Information smell is not uncommon. What you DO about the smell sets you apart. Here is where information governance best practices can help you:

  • Identify where the smell is coming from. This identification requires you to understand the business process that went awry, and to then further research the process to identify the critical data elements.  Oh, and  WRITE IT DOWN. Now you have started both a data inventory (including metadata like criticality and associated business process) and data policies. (SAP BusinessObjects Information Steward can help with this process.)
  • Quantify how much the smell is costing you, and how much benefit you’d achieve from managing the offending information elements more holistically. Given that you started with a smelly business process, identifying the cost of that business process failure with the stakeholders from business should be relatively straightforward. Plus, these basic definitions of value will help you build metrics that show the success of your program. You’re still writing these down, right? And documenting consensus? Of course you are.
  • Establish a current baseline for those critical elements. How much management of these critical elements is enough to achieve optimum value? Perfect data is many times not pragmatic, but it’s hard to know how far to go when you don’t know where you ARE.  The current baseline also drives more accurate project estimates. (SAP BusinessObjects Information Steward can help with this process.)
  • Create an improvement plan. This plan lays out steps from getting from here (current baseline) to there  (efficient business process). Many times, companies use technology to help them scale this effort, like SAP BusinessObjects Data Services, SAP NetWeaver Master Data Management, SAP NetWeaver Business Process Management, SAP Extended Enterprise Content Management, SAP NetWeaver Information Lifecycle Management, or SAP Master Data Governance.
  • Align Business and IT behind enterprise data standards, policies, and processes. Make sure to include data ownership, too. --WRITE IT DOWN— Many times the critical elements for one business process also impact another business process, and there’s absolutely no reason you should start from scratch when another whiff of information smell wafts in your direction.
  • Define and control the full data lifecycle (definition to destruction). As you discover the data policies/baselines/etc. we talked about above, you are bound to also uncover create, read, update, and delete (CRUD) policies around those data elements. Again, write those things down as they come up, and you'll have a start at documenting CRUD policies.
  • Quantify results. With the baseline and quantified value stated above, you’ve nearly already designed your dashboard for your key stakeholders. Make sure you use some of your metrics, and some glowing testimonials about your sweet-smelling business process to publicize your success. (SAP BusinessObjects Information Steward can help with this process.)
  • Identify what you can do to stop errors in the future. Can you establish a quality firewall at point of entry, for example? Can you check for duplicates before bad information enters your system. Many times, you can leverage the exact same transformation rules you used to fix the information in this project to establish these point-of-entry policies. (SAP BusinessObjects Data Services, SAP NetWeaver Master Data Management, and SAP Master Data Governance can help with this process.)

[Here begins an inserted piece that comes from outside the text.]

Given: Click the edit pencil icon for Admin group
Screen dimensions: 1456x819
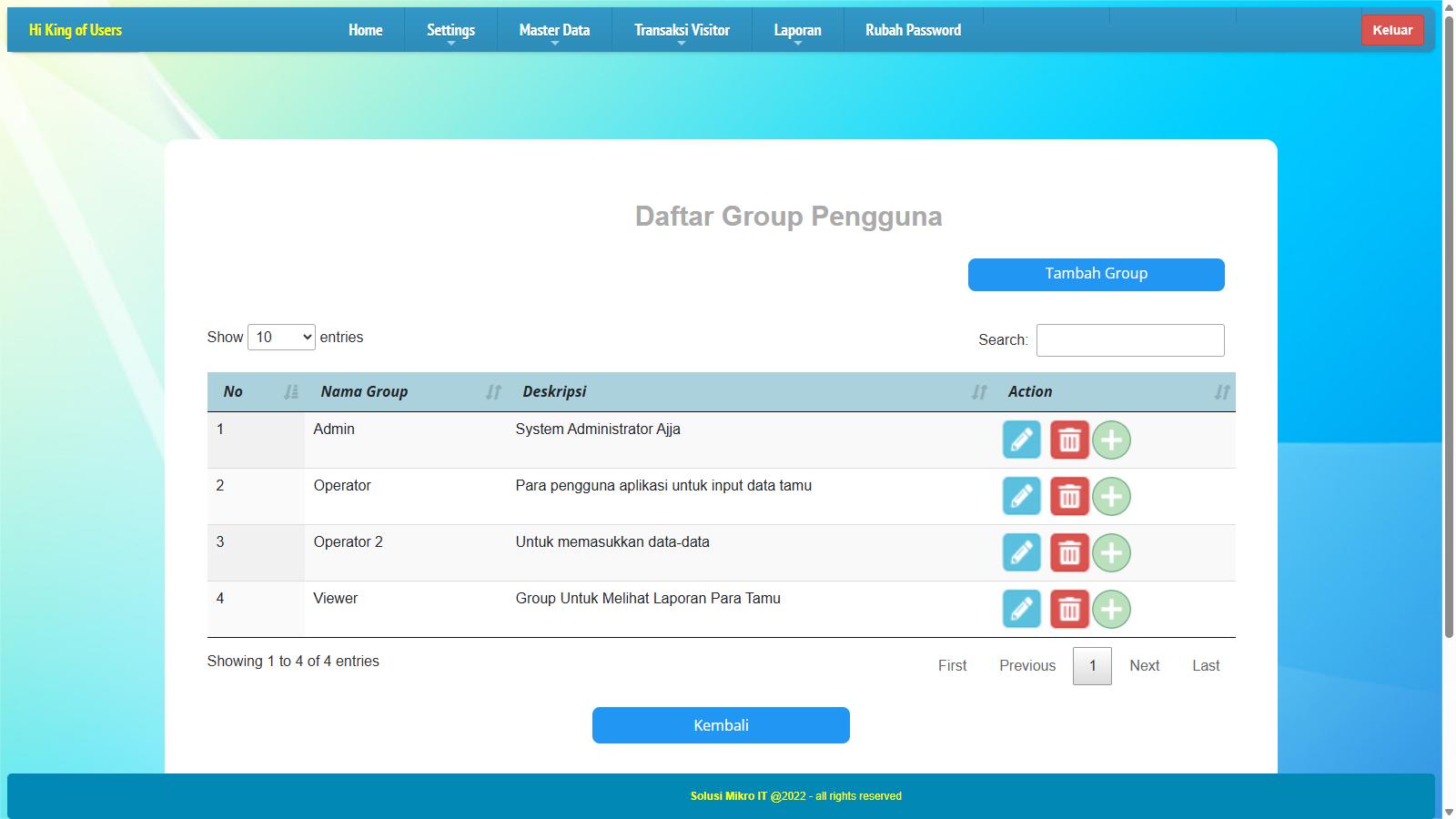Looking at the screenshot, I should pyautogui.click(x=1021, y=440).
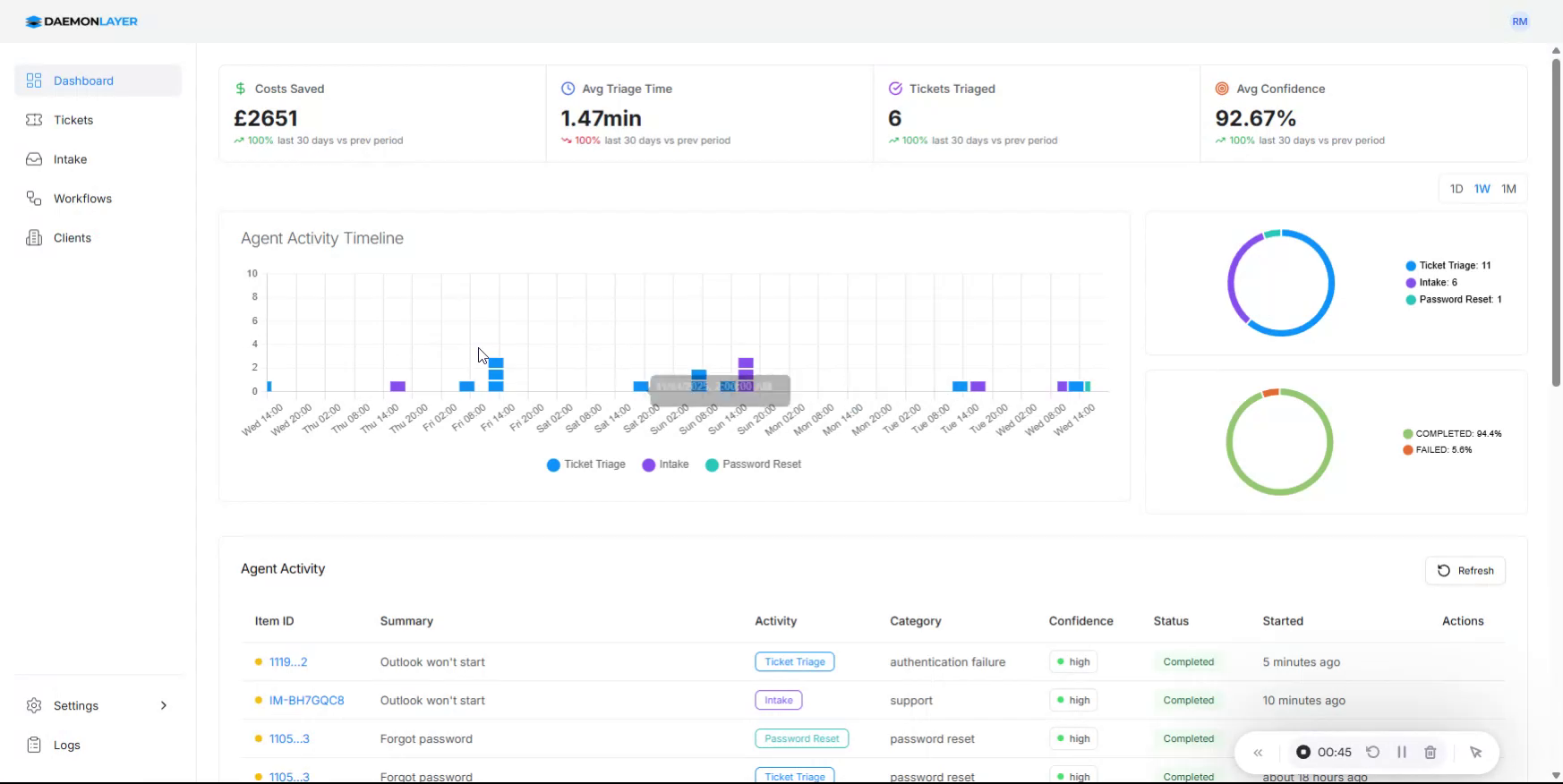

One of our great Global Data Managers likes to say that 90% of the problems in her company are master data problems. At least, when a business process starts to smell, that’s where people point the finger when the refrigerator door opens. Information governance practitioners not only dig through the refrigerator to track down the true source of the smell, but follow the key information governance best practices outlined above.

With this process, you’ve refactored your information foundation by leveraging techniques Dave uses to refactor code. Sweet!